In questo articolo si parlerà della gioia in termini un po’ più moderni, lasciandoci alle spalle le concezioni più “antiche”, per abbracciare una concezione psicologica che mette in campo altri concetti e altre dinamiche.
A tal scopo si cercherà di mettere in evidenza sia le differenze che i punti in comune con la felicità, partendo dal presupposto che la gioia sembra essere influenzata maggiormente da eventi esterni, a differenza della felicità che invece non sembra subire tale influenza.
Introduzione
Poc’anzi è stata messa in evidenza un’importante differenza, per quanto riguarda la gioia e la felicità, considerando quest’ultima come un’emozione immune da influenze esterne, lasciando quasi sullo sfondo la gioia, poiché facilmente influenzabile.
Eppure c’è chi afferma che la gioia “è un sentimento che viene da dentro e possiamo farvi affidamento anche quando la vita diventa difficile e quando abbiamo bisogno superare alcuni momenti difficili per noi.” (Gawdat, 2018). Da quale parte stare?
Quanto detto sinora mette in evidenza, chiaramente, che anche tra i vari autori, scrittori, filosofi sembra esserci una certa confusione.

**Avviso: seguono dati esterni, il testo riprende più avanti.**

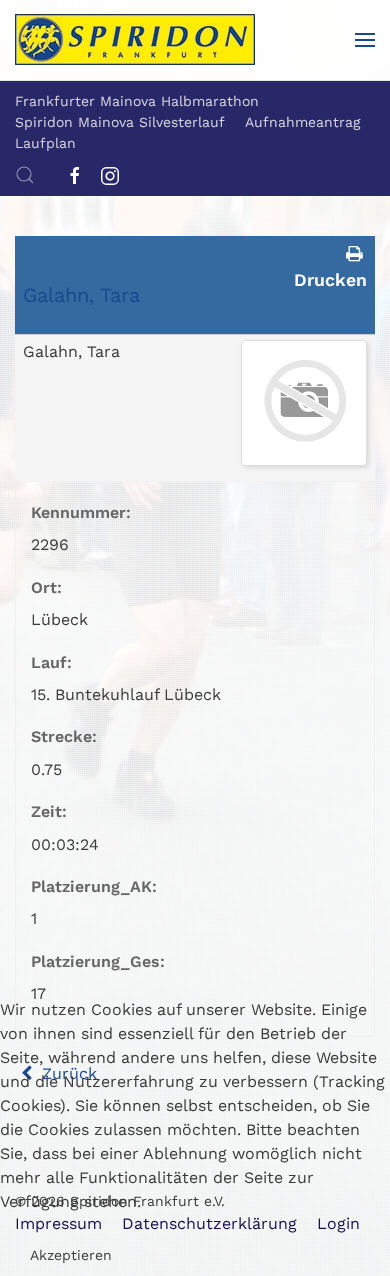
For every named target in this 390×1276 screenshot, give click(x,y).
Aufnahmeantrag (302, 122)
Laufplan (45, 143)
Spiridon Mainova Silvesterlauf (120, 122)
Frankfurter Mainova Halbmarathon (137, 101)
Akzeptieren (71, 1255)
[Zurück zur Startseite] (135, 40)
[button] (365, 40)
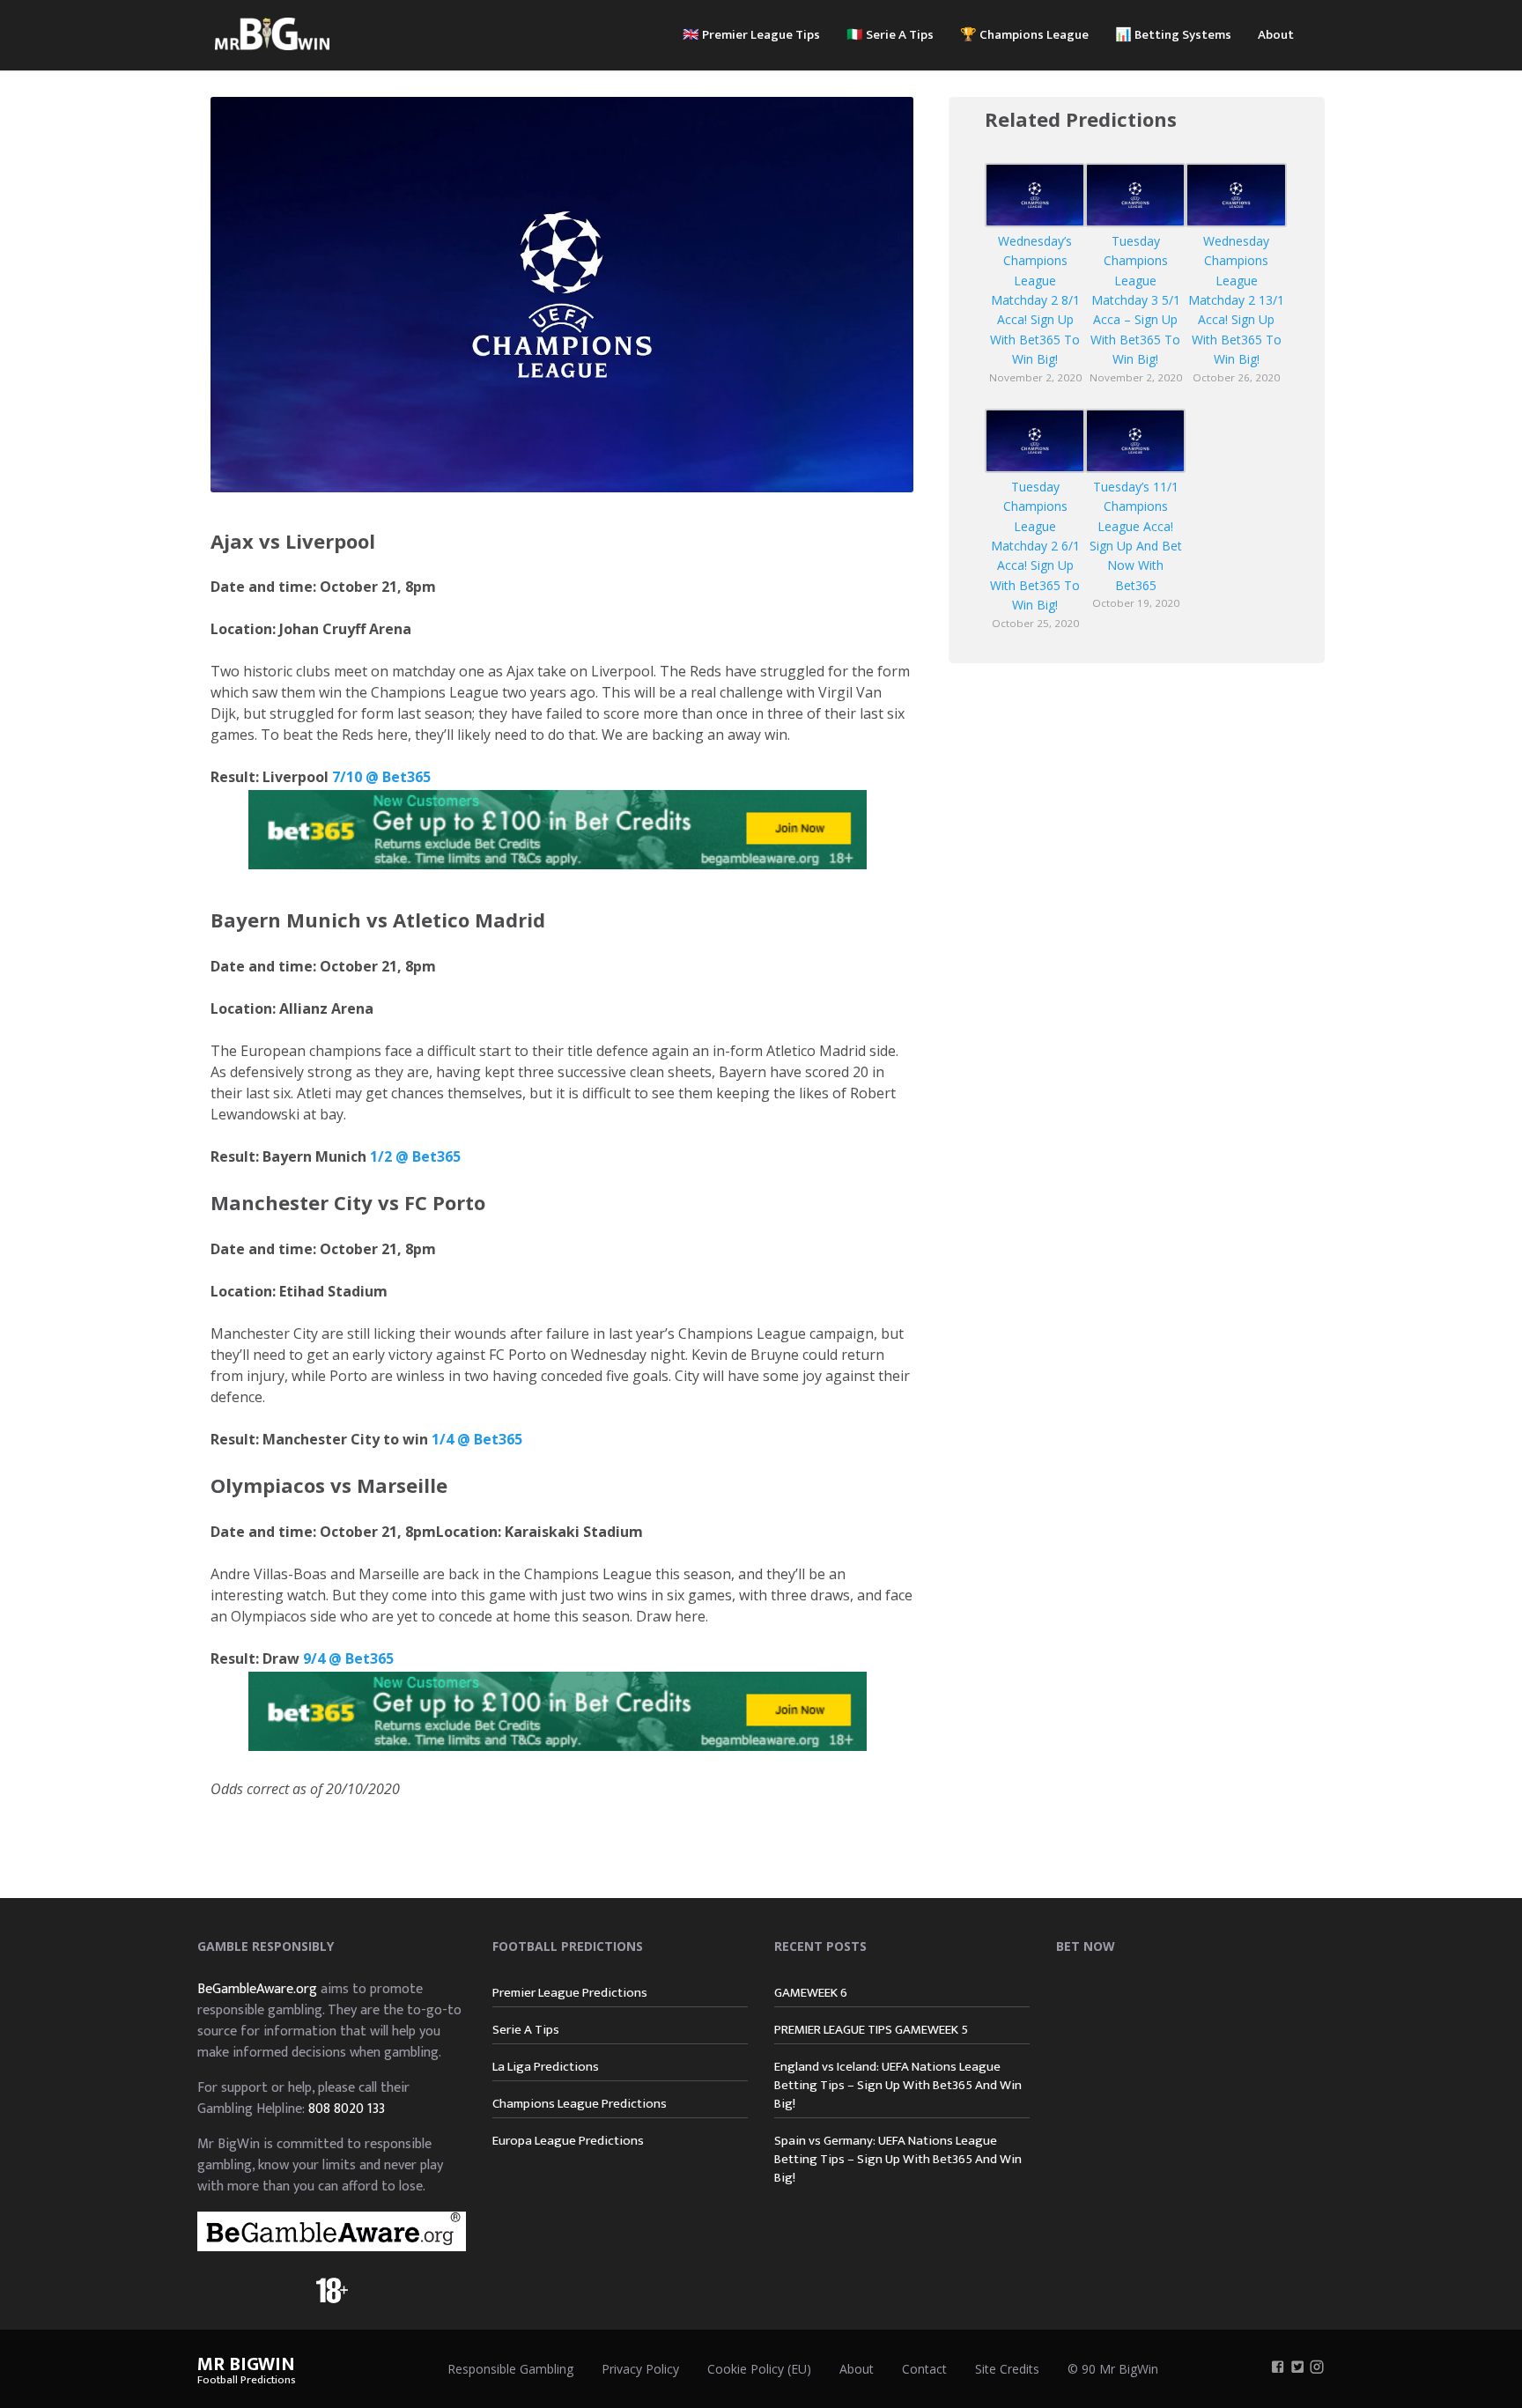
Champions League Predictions (579, 2103)
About (1276, 35)
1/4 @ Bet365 (477, 1439)
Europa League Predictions (568, 2140)
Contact (924, 2368)
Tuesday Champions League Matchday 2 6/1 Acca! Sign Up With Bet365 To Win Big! (1035, 545)
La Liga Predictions (545, 2066)
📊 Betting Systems (1173, 35)
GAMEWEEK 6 (810, 1993)
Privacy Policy (640, 2368)
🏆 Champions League (1024, 35)
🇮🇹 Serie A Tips (890, 35)
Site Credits (1007, 2368)
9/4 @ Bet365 (348, 1658)
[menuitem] (751, 33)
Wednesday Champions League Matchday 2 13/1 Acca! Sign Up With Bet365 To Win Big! (1236, 300)
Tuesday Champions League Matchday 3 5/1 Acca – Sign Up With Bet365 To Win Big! (1135, 300)
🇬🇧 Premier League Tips (751, 35)
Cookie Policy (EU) (759, 2368)
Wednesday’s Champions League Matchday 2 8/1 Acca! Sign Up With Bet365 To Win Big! (1035, 300)
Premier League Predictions (569, 1992)
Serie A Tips (525, 2029)
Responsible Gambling (510, 2368)
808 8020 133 (346, 2109)
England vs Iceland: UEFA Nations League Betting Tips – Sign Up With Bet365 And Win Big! (898, 2085)
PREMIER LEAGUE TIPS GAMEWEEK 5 (871, 2030)
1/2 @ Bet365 (415, 1156)
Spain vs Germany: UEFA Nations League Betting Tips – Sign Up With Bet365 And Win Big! (898, 2159)
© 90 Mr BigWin (1113, 2368)
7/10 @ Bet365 (380, 777)
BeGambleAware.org (257, 1989)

In questo articolo, dunque, si proverà a mettere in rilievo cos’è davvero la gioia e quando la proviamo, ma soprattutto si metterà in evidenza cosa non è la gioia, per utilizzare questo concetto nel miglior modo possibile e nei giusti contesti.
Per fare questo inizieremo dalla felicità.
La felicità e la gioia: le definizioni
Come accennato in questo articolo, si parlerà in modo specifico di due emozioni, la gioia e la felicità.
Il fatto stesso di dire “due emozioni” fa intendere che si è in presenza di emozioni diverse, anche se è facile confonderle, tanto che spesso si parla di gioia quando magari si vorrebbe parlare di felicità o viceversa e lo abbiamo appena visto.
In tal senso, al fine di capire meglio cosa siano, sarà cruciale mettere in evidenza primariamente il significato di felicità e gioia, prese singolarmente, per poi mettere in evidenza le differenze che non si conoscono o si ignorano.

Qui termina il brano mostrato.